The Kyoto International Manga Museum is located in Nakagyō-ku, Kyoto, Japan. The museum is a public–private partnership of Kyoto Seika University and the city of Kyoto.

The city provided the building and land. The university operates the facility under the oversight of a joint committee. The museum acts as a manga library and history resource for the public, as well as serving the manga-related research interests of Kyoto Seika University’s International Manga Research Center.

The museum’s collection includes approximately 300,000 items as of 2016, with 50,000 volumes of manga that can be accessed and read by visitors and approximately 250,000 items in its closed-stack collection, which can be accessed via a dedicated research room supported by reference facilities. Collected materials include Edo period woodblock prints, pre-war magazines, post-war rental books, and popular modern series from around the world.

The museum is divided into a number of public zones. The Gallery Zone is open to the public and contains both permanent and temporary exhibition rooms. The museum also has a Research Zone, an Archive Zone, and community spaces. There is also a Tatsuike Memorial Room, a gift shop, and a tea room. The Wall of Manga, which visitors may freely access, is the main feature of the museum’s collection. It contains approximately 50, 000 publications from the 1970s, most of which were donated from the rental bookstore Okubo Negishi Books. The Wall of Manga is divided by floors: the first floor features shonen manga, the second floor features shojo manga, and the third floor features seinen manga. There is also a children’s library that includes approximately 3,000 picture books.

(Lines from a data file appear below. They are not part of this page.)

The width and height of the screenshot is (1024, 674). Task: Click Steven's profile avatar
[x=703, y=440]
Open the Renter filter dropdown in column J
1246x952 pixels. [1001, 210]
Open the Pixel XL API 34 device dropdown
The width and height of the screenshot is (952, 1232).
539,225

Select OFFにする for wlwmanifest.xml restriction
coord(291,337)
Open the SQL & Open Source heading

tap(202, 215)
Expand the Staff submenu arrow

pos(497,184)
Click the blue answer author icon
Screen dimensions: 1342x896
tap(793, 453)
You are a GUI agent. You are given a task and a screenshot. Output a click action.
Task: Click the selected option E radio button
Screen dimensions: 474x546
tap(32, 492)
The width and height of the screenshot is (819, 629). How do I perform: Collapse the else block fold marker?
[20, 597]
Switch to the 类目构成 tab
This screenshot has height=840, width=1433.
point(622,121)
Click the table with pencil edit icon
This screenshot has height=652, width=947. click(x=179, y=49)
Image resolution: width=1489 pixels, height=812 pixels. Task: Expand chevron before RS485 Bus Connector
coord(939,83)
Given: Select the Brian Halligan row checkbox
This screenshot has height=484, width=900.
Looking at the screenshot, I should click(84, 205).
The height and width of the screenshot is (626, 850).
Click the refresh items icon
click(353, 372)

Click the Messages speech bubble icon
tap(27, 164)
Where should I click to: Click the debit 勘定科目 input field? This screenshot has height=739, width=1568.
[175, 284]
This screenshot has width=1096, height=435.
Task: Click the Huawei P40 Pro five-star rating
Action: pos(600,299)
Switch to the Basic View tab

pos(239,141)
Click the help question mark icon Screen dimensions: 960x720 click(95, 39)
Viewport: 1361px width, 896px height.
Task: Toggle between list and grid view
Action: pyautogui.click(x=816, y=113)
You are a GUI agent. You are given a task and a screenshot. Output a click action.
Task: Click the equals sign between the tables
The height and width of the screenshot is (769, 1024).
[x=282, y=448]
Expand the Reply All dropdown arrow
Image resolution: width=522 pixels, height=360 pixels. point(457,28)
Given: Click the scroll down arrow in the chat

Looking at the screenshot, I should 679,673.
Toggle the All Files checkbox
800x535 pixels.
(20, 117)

The museum features several permanent exhibits outside of its manga collection. These include a room of plaster casts of the hands of manga and anime artists who have visited the museum, an exhibition of 100 maiko illustrations by various artists, a hanging sculpture of Tezuka Osamu’s Hi no Tori character, and an exhibition called “What is Manga?” that features influential manga published between 1912 and 2005. There is also a room dedicated to kamishibai, a traditional Japanese storytelling format that uses a combination of characterful narration and hand-drawn paper cards.